— begin —

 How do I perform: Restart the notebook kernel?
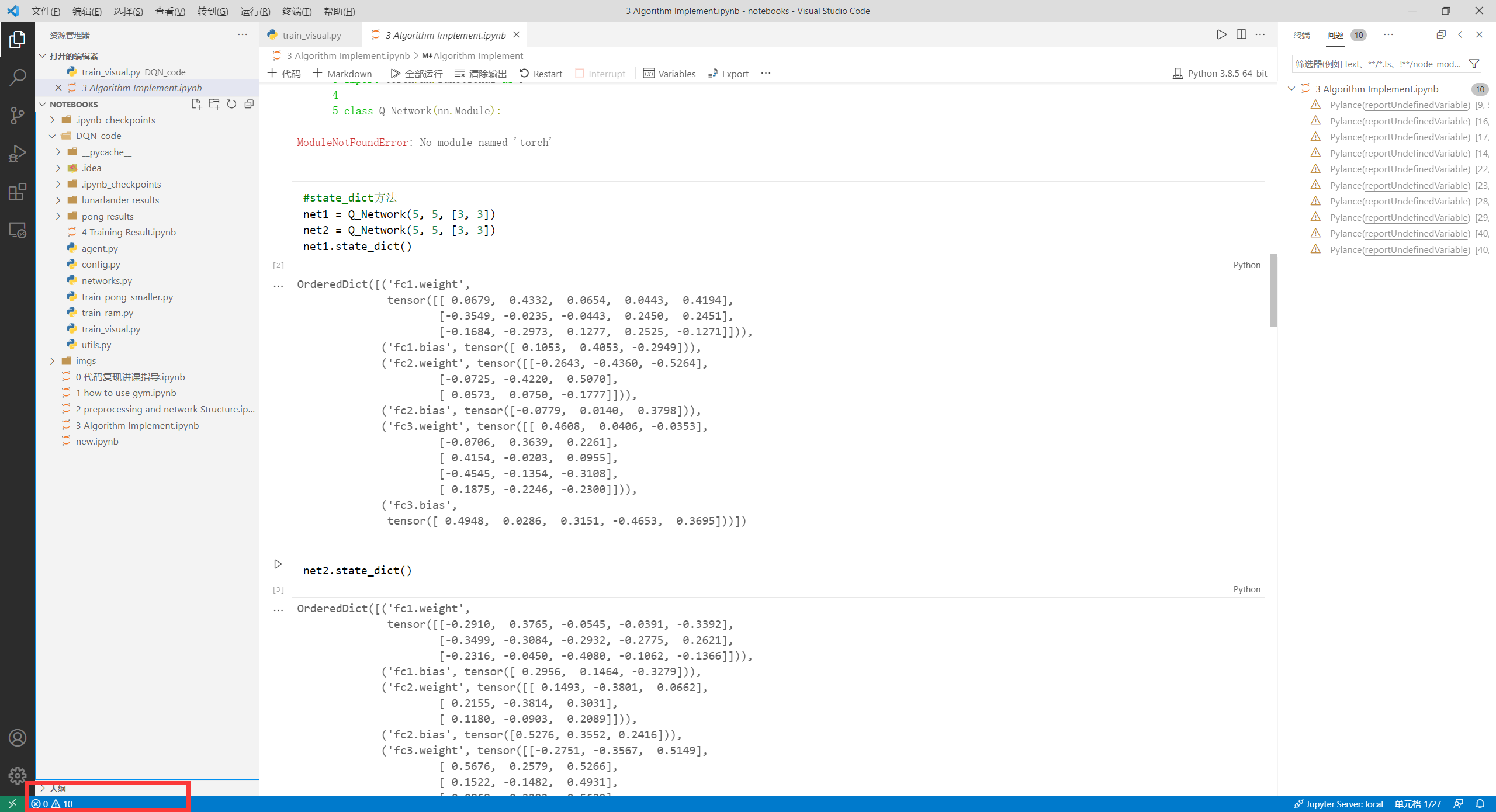(x=541, y=73)
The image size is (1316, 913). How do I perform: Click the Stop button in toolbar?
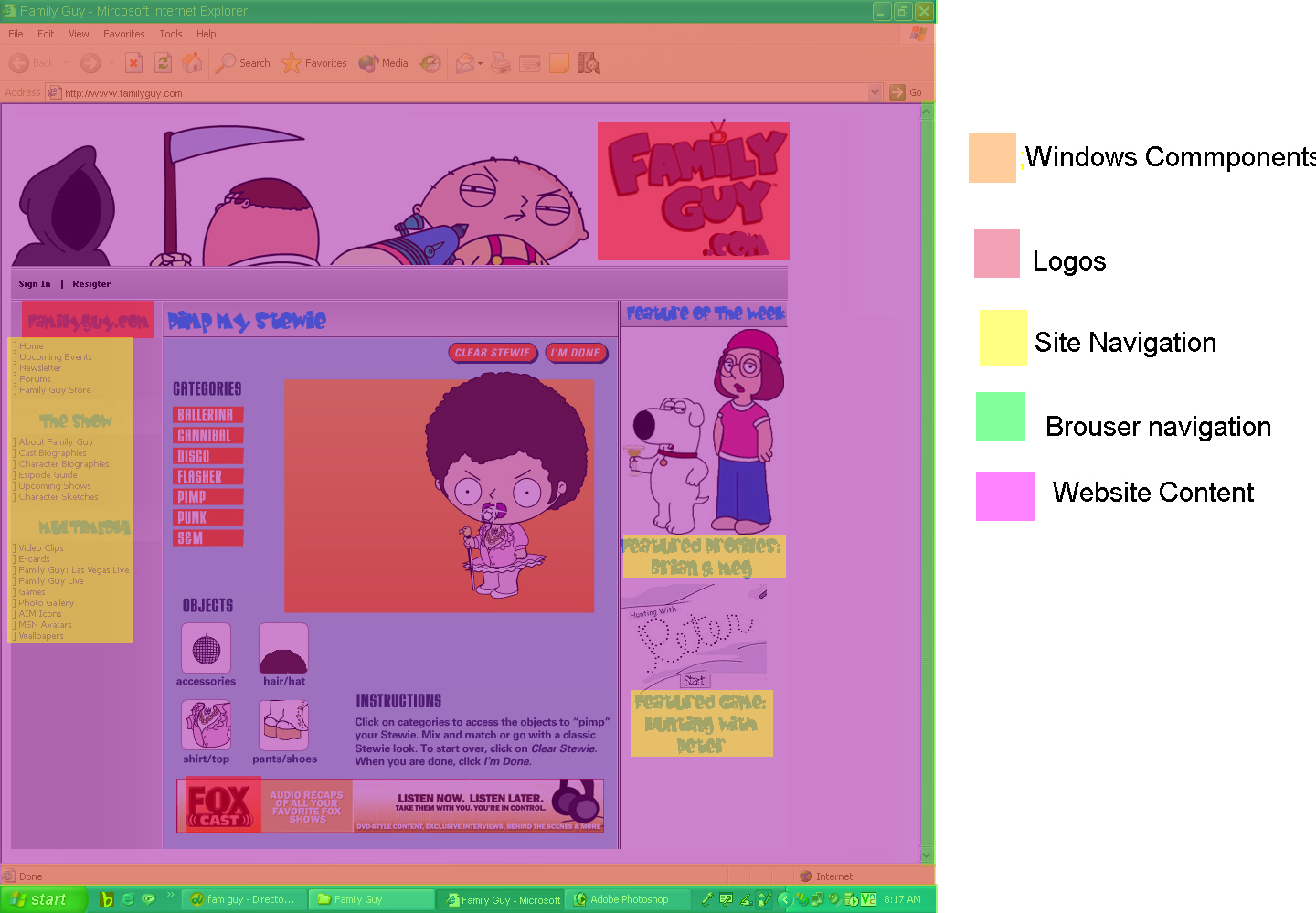133,63
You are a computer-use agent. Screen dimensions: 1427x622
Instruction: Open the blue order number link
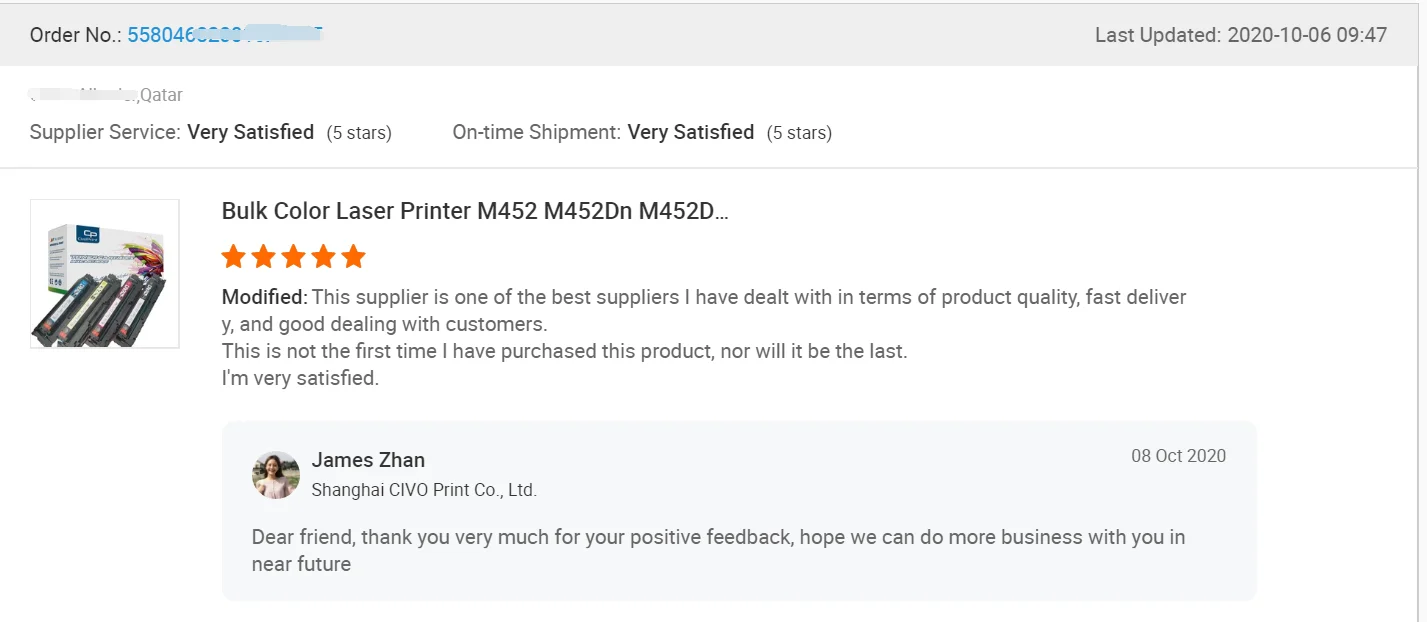click(224, 35)
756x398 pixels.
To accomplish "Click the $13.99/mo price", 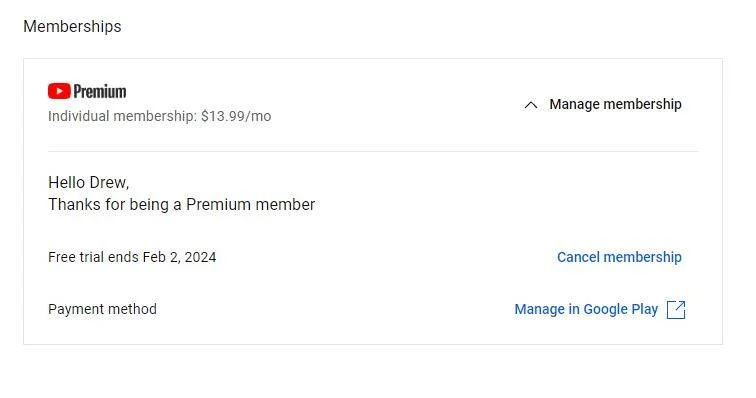I will tap(236, 116).
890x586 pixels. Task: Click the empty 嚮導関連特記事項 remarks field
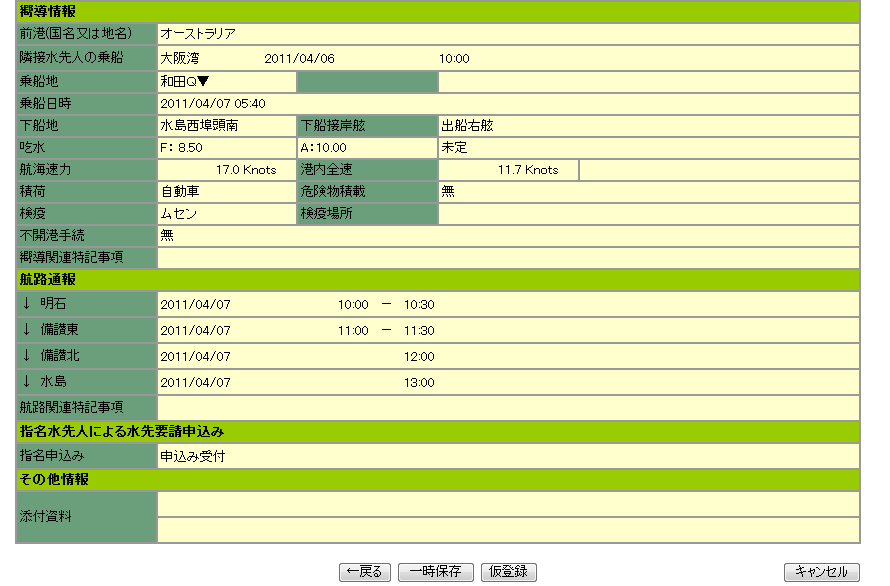[x=508, y=258]
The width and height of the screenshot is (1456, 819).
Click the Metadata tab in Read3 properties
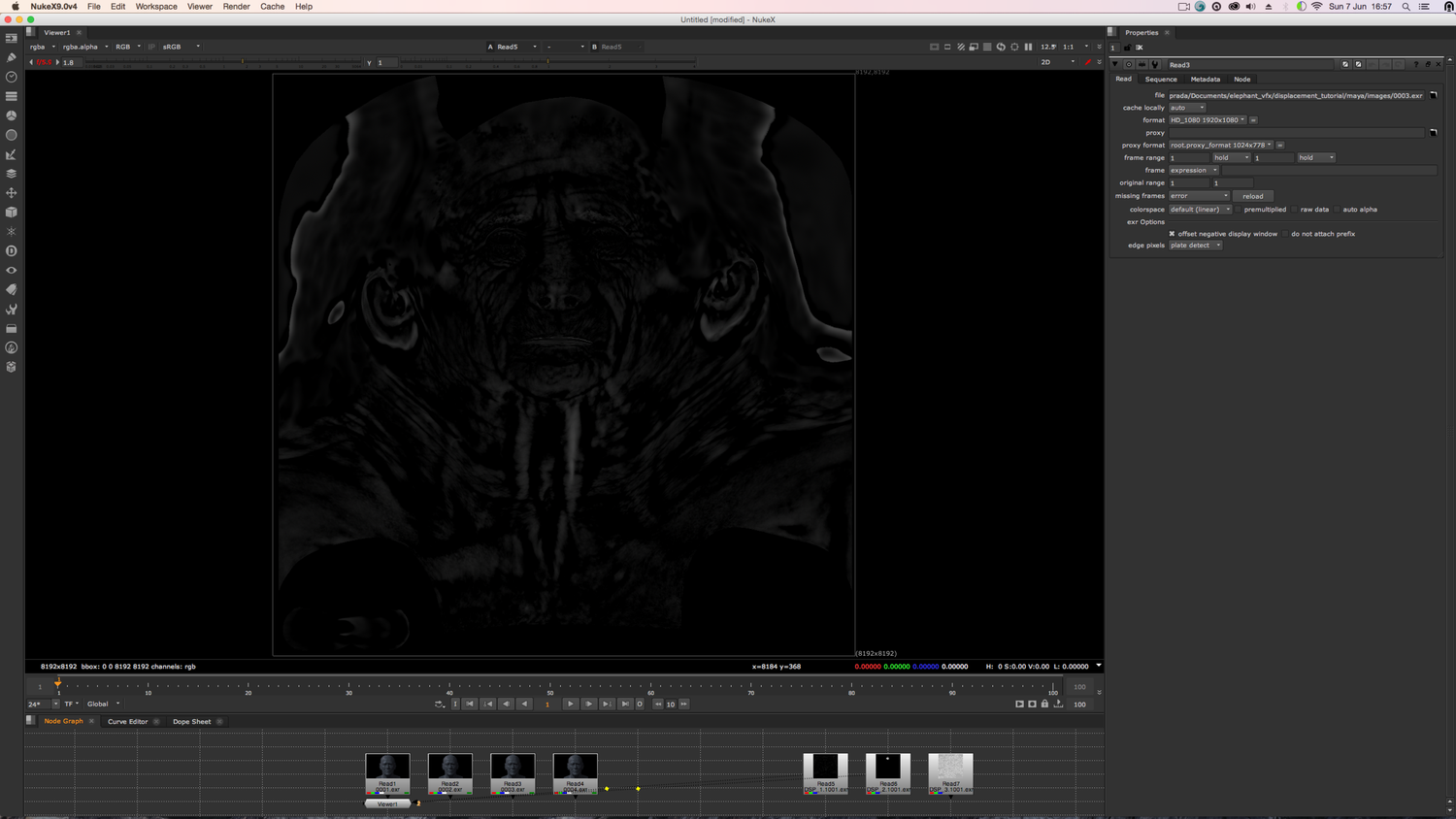pos(1206,79)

— end —

- [REQUIREMENTS]:
Pick out every line above that contains the word "perform" and copy each one unchanged.

- [ANSWER TO THIS PROBLEM]:
 How do I perform: Restart the notebook kernel?
The image size is (1316, 913). How do I perform: Click the Stop button in toolbar?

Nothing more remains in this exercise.